(Stored items)
-------
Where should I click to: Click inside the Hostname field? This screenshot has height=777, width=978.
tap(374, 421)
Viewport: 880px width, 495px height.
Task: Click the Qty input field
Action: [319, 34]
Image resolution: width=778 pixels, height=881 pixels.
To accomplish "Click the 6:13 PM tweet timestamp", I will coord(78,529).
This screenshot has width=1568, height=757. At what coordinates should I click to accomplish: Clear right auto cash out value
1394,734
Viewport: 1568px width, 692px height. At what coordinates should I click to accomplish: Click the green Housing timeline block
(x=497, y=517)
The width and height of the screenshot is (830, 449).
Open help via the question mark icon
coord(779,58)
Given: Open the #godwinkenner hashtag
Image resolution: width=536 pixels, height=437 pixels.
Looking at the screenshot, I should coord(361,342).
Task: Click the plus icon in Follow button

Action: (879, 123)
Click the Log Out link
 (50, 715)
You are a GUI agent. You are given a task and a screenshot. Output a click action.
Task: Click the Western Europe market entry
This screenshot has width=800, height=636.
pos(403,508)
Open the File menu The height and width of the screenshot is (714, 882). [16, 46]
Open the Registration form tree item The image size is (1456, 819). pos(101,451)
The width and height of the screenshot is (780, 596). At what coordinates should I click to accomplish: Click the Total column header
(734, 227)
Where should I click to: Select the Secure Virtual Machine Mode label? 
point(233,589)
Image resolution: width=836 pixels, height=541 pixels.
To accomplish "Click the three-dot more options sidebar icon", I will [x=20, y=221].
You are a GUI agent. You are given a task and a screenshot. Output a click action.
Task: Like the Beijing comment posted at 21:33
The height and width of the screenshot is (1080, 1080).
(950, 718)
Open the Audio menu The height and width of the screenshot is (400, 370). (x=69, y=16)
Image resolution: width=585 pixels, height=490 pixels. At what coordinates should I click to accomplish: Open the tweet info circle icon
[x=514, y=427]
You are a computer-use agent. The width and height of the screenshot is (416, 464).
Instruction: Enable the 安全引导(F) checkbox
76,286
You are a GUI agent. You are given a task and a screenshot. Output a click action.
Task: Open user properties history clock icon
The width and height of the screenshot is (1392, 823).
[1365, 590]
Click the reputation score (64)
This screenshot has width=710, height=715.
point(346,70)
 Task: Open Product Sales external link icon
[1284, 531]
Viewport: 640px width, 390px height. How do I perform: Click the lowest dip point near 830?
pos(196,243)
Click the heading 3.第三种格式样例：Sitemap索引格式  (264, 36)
-------
Task instructions: Print exactly the line containing "This screenshot has width=710, height=715." and every line after it through the end of the records above, and nothing else.

The answer:
This screenshot has width=710, height=715.
point(346,70)
 Task: Open Product Sales external link icon
[1284, 531]
Viewport: 640px width, 390px height. How do I perform: Click the lowest dip point near 830?
pos(196,243)
Click the heading 3.第三种格式样例：Sitemap索引格式  (264, 36)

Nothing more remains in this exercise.